Ani muttered an apology and handed him the newspaper.
After some time, the train slowly chugged out of the station. Verdant landscape soon came in view replacing the old buildings that dotted the railway tracks near the station. He had to put down the shutter halfway because the engine was belching fine coal dust.
The professor had a cursory look at the newspaper and returned it to Ani. It was a welcome respite from analytical discussion. But having found an interested listener, he continued, "You see, there is no denying that the village 'Jotedars' have the last word regarding the tilling rights. Local peasants are exploited to the hilt. Most of them have to work without any wages to pay off the debt. What the farmers are getting in return for the hard work in the field is a pittance. Such oppression is the order of the day. So far, none dared to raise a voice against such ruthless exploitation. One must think of the Naxalbari movement against this background."
"The revolutionary group aims at carrying on class-struggle and free the land from the hands of feudal landlords." Ani added.
"Yes, these goals prompted the moderates to dissociate themselves from the hard-liners. It also caught the fancy of the youth that started denouncing the so-called 'bourgeoisie'-education. But the irony is that the votaries of armed struggle could not keep their flock together because of mushrooming of various splinter groups. The felony has been compounded by the infiltration of anti-social elements, who settled old scores in the name of 'actions'. On the one hand, you have the middle class parents who pin their hope on their children to earn a livelihood to support them in old age, and on the other, quite a few young lives were lost either in factional wars or in police encounters. You must have noticed that the movement has already lost the support of the middle class." The professor spoke as though he was a giving a lecture to his students in the college.
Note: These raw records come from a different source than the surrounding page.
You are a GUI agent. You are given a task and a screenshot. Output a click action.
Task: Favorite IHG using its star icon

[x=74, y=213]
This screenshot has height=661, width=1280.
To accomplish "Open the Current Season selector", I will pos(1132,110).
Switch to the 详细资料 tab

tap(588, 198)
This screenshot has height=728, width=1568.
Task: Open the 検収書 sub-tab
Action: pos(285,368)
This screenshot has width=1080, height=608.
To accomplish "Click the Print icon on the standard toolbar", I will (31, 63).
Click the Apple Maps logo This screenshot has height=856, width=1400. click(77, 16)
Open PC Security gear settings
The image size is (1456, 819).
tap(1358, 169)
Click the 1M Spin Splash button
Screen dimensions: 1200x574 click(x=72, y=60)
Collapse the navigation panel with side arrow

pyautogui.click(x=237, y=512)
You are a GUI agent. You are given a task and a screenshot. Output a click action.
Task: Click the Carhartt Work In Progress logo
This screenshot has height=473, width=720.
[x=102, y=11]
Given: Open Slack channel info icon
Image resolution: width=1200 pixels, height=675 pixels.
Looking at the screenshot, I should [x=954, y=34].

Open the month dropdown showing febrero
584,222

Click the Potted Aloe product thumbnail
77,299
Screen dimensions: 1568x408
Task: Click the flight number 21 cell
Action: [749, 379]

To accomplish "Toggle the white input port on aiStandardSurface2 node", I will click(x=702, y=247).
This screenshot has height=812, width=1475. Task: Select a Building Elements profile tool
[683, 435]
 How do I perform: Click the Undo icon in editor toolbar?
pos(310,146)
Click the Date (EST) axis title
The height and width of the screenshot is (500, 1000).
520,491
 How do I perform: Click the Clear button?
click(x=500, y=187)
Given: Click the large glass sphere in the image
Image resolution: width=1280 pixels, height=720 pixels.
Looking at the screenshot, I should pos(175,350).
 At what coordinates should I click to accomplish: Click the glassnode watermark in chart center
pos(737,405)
"Yes! These factional wars are working to the advantage of the ruling party, and you are right, these movements have antagonised the middle class people. A large part of our state has become a lawless zone. Nobody ventures out after 9 o'clock in the night."
"One thing, we must admit that though the movement has spread to tribal areas of other states, yet it continues to be a peripheral one. Wherever possible, the movement has been brutally crushed by the state forces. The zealots of ultra-left movement too eliminated several moderates and ruling party members, after branding them as enemies of the people."
Mere mention of the word elimination sent chill down Ani's spine. He hoped that the action squad would pardon him for committing a minor offence. Shrugging off the fear, he added, "You see, within the ultra-left, there are so many splinter groups. Party bosses talk of inner party democracy. I wonder why the contradictions cannot be thrashed out through discussions."